Harry Randall, then, was still alive, and who knew how many more pieces he was planning, what he might say? Randall's last story had convinced Marian (and how many others? and how many of them did he give a damn about, besides Sally?) that Phil had been cheating Sally from the beginning. The joke was this: everyone else was chasing the money-how deep was Phil Constantine in? what was it he was deep into?-but Marian had higher things on her mind.

“You lied to her,” she sniffed, denouncing him over their drinks (beer for him, and though he generally preferred his beer in a glass, with Marian he made a point of drinking from the bottle; a seabreeze, whatever the hell that was, for her).

He hadn't wanted to meet her, except that he'd had some mad thought that if he could explain to Marian, she could make Sally understand. But as soon as he saw Marian's straight-backed progress through the room (God, did this woman stride everywhere, did she never just walk?), her turquoise and coral earrings (likely picked up at some tony Free Tibet fund-raiser), and her unsmiling face (this he knew was hard for her, her natural inclination being to set others at ease: but not him, never him), he wondered what spell of insanity had made him think she might ever be on his side.

“I lied, Marian,” he agreed, and drank some beer.

“How could you do that? She loves you!”

“Marian, the whole thing is none of your fucking business.” He watched her flush as she took a sip of her pink drink.

“After all she's been through. How could you?”

“Is the point of this meeting to tell me what a shit I am?”

“No!” She sat up even straighter and glared at him. “I'm here so you can tell me the truth.” She made it sound like it was an opportunity for him, an offer he was lucky to get.

“Why?”

She blinked, and he almost laughed.

“Screw you, Marian. I don't owe you anything.”

“You owe Sally.”

“Sally and I-” But there was nothing about himself and Sally that he was interested in telling Marian, so he stopped.

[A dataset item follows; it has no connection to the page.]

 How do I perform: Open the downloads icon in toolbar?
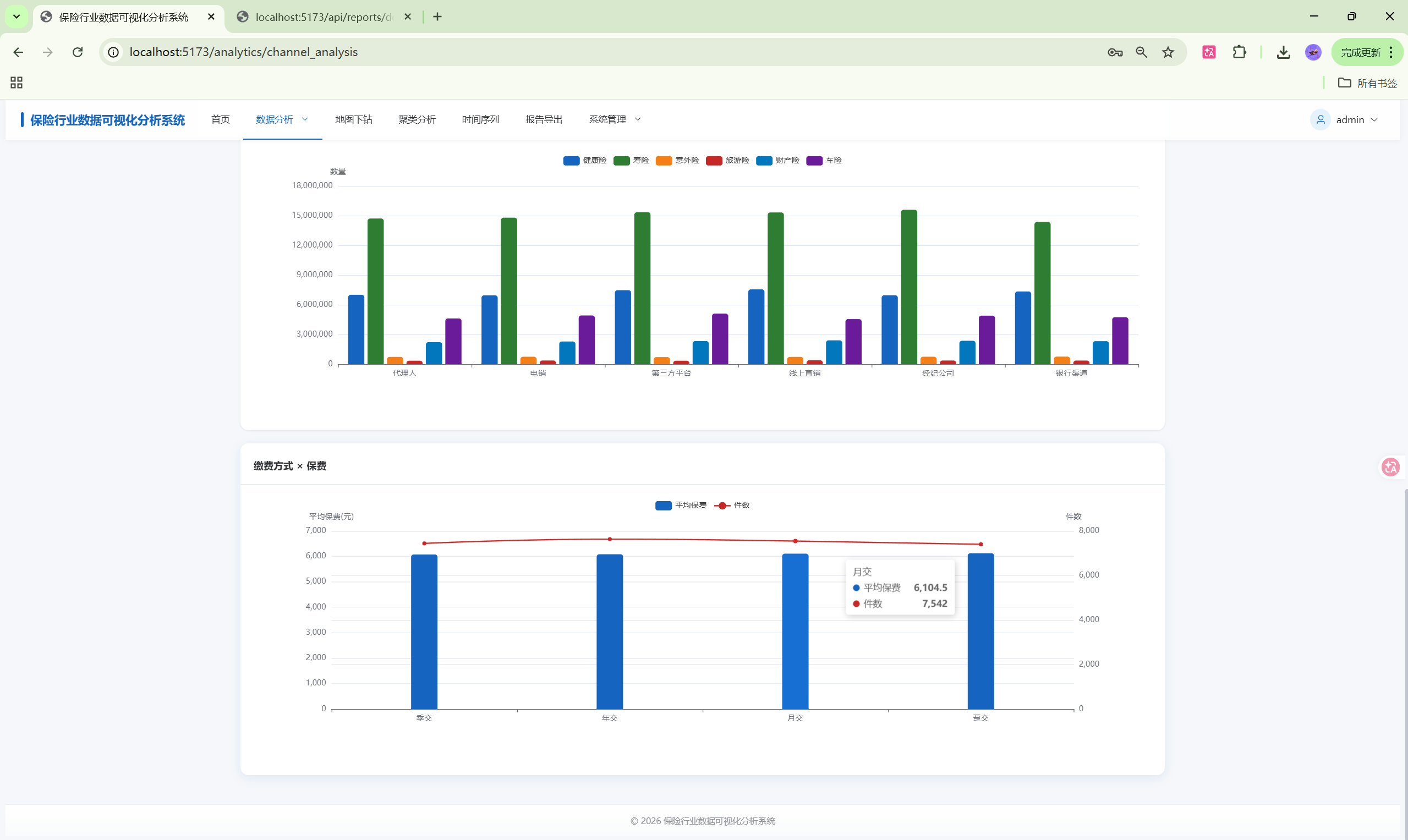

“The truth might help you.” As though pointing out something he hadn't thought of.

“Help me what? Help me how? Fix things between me and Sally? Is that what you want? To help us patch things up?”

That was a lie she couldn't tell, and to her credit she said nothing.

He signaled for another beer, put his near-empty bottle down so that the ring it made added to the chain of rings he was forging left to right across the tabletop. “I got the money from Jimmy McCaffery,” he suddenly heard himself say. And this time he did laugh.

Her face darkened. “You think that's funny?”

Phil shook his head, still grinning, and lifted the beer again, finishing it in one long pull. He resisted the impulse to wipe his mouth on his sleeve. What was funny was this: even he, even now, if for half a second he glanced away, didn't keep an eye on himself, look what happened: he found he'd wandered halfway down the midway and was buying, from some quack whose booth was all tinkly music and colored lights, the patent medicine idea that the truth could set you free.

He grabbed himself by the shoulder and marched himself back through the sawdust and the horseshit. He'd already said it, so he might as well say it again. “From McCaffery,” he repeated. “But I never knew anything else about it.”

“How is that possible?”

“You want to know how it's possible? Or you want me to say it's not and I'm lying?” She didn't answer, so he just went on and told her the way it had been, how it was possible. “He said he felt like it was his fault.”

“His fault? His fault how?” she asked, and Phil had the feeling she was speaking without breathing.

“Keegan was his friend. He should've been able to do something. I told him that was nuts, the guy was inside, but he wouldn't give it up.”

“That's all he meant?”

“That's all he said.”

She did breathe now, her chest rising, falling. “And the lie? Why lie about the money?”